---------- The records

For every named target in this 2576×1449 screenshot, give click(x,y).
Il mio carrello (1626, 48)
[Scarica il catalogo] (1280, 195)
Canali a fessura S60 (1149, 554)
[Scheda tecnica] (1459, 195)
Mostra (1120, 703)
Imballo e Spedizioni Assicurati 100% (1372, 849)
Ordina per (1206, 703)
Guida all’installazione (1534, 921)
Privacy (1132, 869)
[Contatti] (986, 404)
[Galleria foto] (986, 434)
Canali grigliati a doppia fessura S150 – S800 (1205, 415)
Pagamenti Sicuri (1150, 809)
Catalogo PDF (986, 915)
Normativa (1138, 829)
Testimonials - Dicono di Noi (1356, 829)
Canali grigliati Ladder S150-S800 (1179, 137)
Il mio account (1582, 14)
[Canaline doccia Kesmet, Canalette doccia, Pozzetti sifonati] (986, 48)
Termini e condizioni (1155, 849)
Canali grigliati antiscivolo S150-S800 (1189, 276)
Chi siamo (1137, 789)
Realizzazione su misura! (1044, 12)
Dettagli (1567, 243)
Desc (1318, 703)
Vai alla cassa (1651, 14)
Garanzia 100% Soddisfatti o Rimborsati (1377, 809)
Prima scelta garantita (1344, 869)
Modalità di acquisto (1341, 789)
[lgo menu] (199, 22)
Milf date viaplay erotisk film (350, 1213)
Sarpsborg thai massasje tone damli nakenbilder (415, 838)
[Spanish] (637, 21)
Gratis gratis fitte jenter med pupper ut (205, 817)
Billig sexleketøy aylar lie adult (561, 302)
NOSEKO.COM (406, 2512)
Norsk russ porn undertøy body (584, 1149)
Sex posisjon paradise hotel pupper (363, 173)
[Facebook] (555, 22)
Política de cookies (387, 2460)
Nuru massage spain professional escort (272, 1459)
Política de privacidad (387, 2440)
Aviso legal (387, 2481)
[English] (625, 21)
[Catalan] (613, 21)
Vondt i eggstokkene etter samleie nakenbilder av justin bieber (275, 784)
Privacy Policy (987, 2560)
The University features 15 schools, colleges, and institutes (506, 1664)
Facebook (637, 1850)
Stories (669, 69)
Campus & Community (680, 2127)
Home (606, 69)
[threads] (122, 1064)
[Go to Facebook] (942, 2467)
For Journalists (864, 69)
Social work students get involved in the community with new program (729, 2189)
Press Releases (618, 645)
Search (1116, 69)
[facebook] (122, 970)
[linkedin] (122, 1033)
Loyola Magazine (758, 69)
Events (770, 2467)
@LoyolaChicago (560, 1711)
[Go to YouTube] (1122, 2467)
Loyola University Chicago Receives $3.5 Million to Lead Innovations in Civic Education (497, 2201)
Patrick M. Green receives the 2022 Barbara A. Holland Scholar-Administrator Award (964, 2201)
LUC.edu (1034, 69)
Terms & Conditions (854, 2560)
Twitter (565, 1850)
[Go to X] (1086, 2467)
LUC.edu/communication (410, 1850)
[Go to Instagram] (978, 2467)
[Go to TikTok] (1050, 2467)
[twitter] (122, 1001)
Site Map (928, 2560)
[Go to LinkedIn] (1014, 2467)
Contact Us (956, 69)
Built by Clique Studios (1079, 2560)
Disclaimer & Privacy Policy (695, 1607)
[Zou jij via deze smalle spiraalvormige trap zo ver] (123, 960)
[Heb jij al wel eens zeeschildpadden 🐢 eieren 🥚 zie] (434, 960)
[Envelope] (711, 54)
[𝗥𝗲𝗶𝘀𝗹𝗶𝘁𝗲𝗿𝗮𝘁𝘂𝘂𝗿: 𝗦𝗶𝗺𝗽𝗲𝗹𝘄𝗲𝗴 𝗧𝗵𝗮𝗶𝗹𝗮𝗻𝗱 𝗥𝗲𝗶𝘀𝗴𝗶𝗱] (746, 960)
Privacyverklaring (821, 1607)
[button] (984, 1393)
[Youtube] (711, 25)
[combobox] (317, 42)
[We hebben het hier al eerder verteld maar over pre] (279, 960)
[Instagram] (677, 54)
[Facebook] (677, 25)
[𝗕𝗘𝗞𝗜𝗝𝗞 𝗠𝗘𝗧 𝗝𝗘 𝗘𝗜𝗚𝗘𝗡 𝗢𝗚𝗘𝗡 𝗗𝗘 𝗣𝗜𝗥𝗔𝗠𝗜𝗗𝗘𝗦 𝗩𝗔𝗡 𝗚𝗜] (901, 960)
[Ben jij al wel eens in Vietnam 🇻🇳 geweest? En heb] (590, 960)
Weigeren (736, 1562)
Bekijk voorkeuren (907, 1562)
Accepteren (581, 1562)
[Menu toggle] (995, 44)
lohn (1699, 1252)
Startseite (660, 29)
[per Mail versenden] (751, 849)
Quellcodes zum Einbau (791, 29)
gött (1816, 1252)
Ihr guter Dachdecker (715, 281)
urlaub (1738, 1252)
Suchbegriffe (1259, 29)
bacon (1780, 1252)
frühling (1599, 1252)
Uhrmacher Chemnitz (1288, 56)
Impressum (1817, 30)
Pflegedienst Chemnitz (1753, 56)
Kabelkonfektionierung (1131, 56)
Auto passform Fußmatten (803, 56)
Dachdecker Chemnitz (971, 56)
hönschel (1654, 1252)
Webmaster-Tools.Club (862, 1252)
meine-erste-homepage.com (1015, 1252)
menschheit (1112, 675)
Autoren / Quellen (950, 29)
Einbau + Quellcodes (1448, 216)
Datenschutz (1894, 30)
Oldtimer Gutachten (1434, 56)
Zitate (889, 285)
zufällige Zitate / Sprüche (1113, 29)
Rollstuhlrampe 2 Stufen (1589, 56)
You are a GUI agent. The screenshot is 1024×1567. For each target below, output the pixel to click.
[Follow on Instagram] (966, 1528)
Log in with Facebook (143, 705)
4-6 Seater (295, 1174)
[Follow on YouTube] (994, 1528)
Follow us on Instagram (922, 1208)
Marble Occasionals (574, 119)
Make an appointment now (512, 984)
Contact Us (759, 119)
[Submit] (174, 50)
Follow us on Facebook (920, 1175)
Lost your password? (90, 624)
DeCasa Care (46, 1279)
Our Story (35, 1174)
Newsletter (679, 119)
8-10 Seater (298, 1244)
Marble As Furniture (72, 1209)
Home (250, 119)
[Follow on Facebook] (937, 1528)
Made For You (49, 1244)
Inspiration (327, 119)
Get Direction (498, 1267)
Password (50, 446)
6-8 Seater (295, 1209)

--------------------

[What you are asked to do]: Extract every record. Keep wording exact.

[Solution to this problem]:
For every named target in this 2576×1449 screenshot, give click(x,y).
Il mio carrello (1626, 48)
[Scarica il catalogo] (1280, 195)
Canali a fessura S60 (1149, 554)
[Scheda tecnica] (1459, 195)
Mostra (1120, 703)
Imballo e Spedizioni Assicurati 100% (1372, 849)
Ordina per (1206, 703)
Guida all’installazione (1534, 921)
Privacy (1132, 869)
[Contatti] (986, 404)
[Galleria foto] (986, 434)
Canali grigliati a doppia fessura S150 – S800 (1205, 415)
Pagamenti Sicuri (1150, 809)
Catalogo PDF (986, 915)
Normativa (1138, 829)
Testimonials - Dicono di Noi (1356, 829)
Canali grigliati Ladder S150-S800 (1179, 137)
Il mio account (1582, 14)
[Canaline doccia Kesmet, Canalette doccia, Pozzetti sifonati] (986, 48)
Termini e condizioni (1155, 849)
Canali grigliati antiscivolo S150-S800 (1189, 276)
Chi siamo (1137, 789)
Realizzazione su misura! (1044, 12)
Dettagli (1567, 243)
Desc (1318, 703)
Vai alla cassa (1651, 14)
Garanzia 100% Soddisfatti o Rimborsati (1377, 809)
Prima scelta garantita (1344, 869)
Modalità di acquisto (1341, 789)
[lgo menu] (199, 22)
Milf date viaplay erotisk film (350, 1213)
Sarpsborg thai massasje tone damli nakenbilder (415, 838)
[Spanish] (637, 21)
Gratis gratis fitte jenter med pupper ut (205, 817)
Billig sexleketøy aylar lie adult (561, 302)
NOSEKO.COM (406, 2512)
Norsk russ porn undertøy body (584, 1149)
Sex posisjon paradise hotel pupper (363, 173)
[Facebook] (555, 22)
Política de cookies (387, 2460)
Nuru massage spain professional escort (272, 1459)
Política de privacidad (387, 2440)
Aviso legal (387, 2481)
[English] (625, 21)
[Catalan] (613, 21)
Vondt i eggstokkene etter samleie nakenbilder av justin bieber (275, 784)
Privacy Policy (987, 2560)
The University features 15 schools, colleges, and institutes (506, 1664)
Facebook (637, 1850)
Stories (669, 69)
Campus & Community (680, 2127)
Home (606, 69)
[threads] (122, 1064)
[Go to Facebook] (942, 2467)
For Journalists (864, 69)
Social work students get involved in the community with new program (729, 2189)
Press Releases (618, 645)
Search (1116, 69)
[facebook] (122, 970)
[linkedin] (122, 1033)
Loyola Magazine (758, 69)
Events (770, 2467)
@LoyolaChicago (560, 1711)
[Go to YouTube] (1122, 2467)
Loyola University Chicago Receives $3.5 Million to Lead Innovations in Civic Education (497, 2201)
Patrick M. Green receives the 2022 Barbara A. Holland Scholar-Administrator Award (964, 2201)
LUC.edu (1034, 69)
Terms & Conditions (854, 2560)
Twitter (565, 1850)
[Go to X] (1086, 2467)
LUC.edu/communication (410, 1850)
[Go to Instagram] (978, 2467)
[Go to TikTok] (1050, 2467)
[twitter] (122, 1001)
Site Map (928, 2560)
[Go to LinkedIn] (1014, 2467)
Contact Us (956, 69)
Built by Clique Studios (1079, 2560)
Disclaimer & Privacy Policy (695, 1607)
[Zou jij via deze smalle spiraalvormige trap zo ver] (123, 960)
[Heb jij al wel eens zeeschildpadden 🐢 eieren 🥚 zie] (434, 960)
[Envelope] (711, 54)
[𝗥𝗲𝗶𝘀𝗹𝗶𝘁𝗲𝗿𝗮𝘁𝘂𝘂𝗿: 𝗦𝗶𝗺𝗽𝗲𝗹𝘄𝗲𝗴 𝗧𝗵𝗮𝗶𝗹𝗮𝗻𝗱 𝗥𝗲𝗶𝘀𝗴𝗶𝗱] (746, 960)
Privacyverklaring (821, 1607)
[button] (984, 1393)
[Youtube] (711, 25)
[combobox] (317, 42)
[We hebben het hier al eerder verteld maar over pre] (279, 960)
[Instagram] (677, 54)
[Facebook] (677, 25)
[𝗕𝗘𝗞𝗜𝗝𝗞 𝗠𝗘𝗧 𝗝𝗘 𝗘𝗜𝗚𝗘𝗡 𝗢𝗚𝗘𝗡 𝗗𝗘 𝗣𝗜𝗥𝗔𝗠𝗜𝗗𝗘𝗦 𝗩𝗔𝗡 𝗚𝗜] (901, 960)
[Ben jij al wel eens in Vietnam 🇻🇳 geweest? En heb] (590, 960)
Weigeren (736, 1562)
Bekijk voorkeuren (907, 1562)
Accepteren (581, 1562)
[Menu toggle] (995, 44)
lohn (1699, 1252)
Startseite (660, 29)
[per Mail versenden] (751, 849)
Quellcodes zum Einbau (791, 29)
gött (1816, 1252)
Ihr guter Dachdecker (715, 281)
urlaub (1738, 1252)
Suchbegriffe (1259, 29)
bacon (1780, 1252)
frühling (1599, 1252)
Uhrmacher Chemnitz (1288, 56)
Impressum (1817, 30)
Pflegedienst Chemnitz (1753, 56)
Kabelkonfektionierung (1131, 56)
Auto passform Fußmatten (803, 56)
Dachdecker Chemnitz (971, 56)
hönschel (1654, 1252)
Webmaster-Tools.Club (862, 1252)
meine-erste-homepage.com (1015, 1252)
menschheit (1112, 675)
Autoren / Quellen (950, 29)
Einbau + Quellcodes (1448, 216)
Datenschutz (1894, 30)
Oldtimer Gutachten (1434, 56)
Zitate (889, 285)
zufällige Zitate / Sprüche (1113, 29)
Rollstuhlrampe 2 Stufen (1589, 56)
You are a GUI agent. The screenshot is 1024×1567. For each target below, output the pixel to click.
[Follow on Instagram] (966, 1528)
Log in with Facebook (143, 705)
4-6 Seater (295, 1174)
[Follow on YouTube] (994, 1528)
Follow us on Instagram (922, 1208)
Marble Occasionals (574, 119)
Make an appointment now (512, 984)
Contact Us (759, 119)
[Submit] (174, 50)
Follow us on Facebook (920, 1175)
Lost your password? (90, 624)
DeCasa Care (46, 1279)
Our Story (35, 1174)
Newsletter (679, 119)
8-10 Seater (298, 1244)
Marble As Furniture (72, 1209)
Home (250, 119)
[Follow on Facebook] (937, 1528)
Made For You (49, 1244)
Inspiration (327, 119)
Get Direction (498, 1267)
Password (50, 446)
6-8 Seater (295, 1209)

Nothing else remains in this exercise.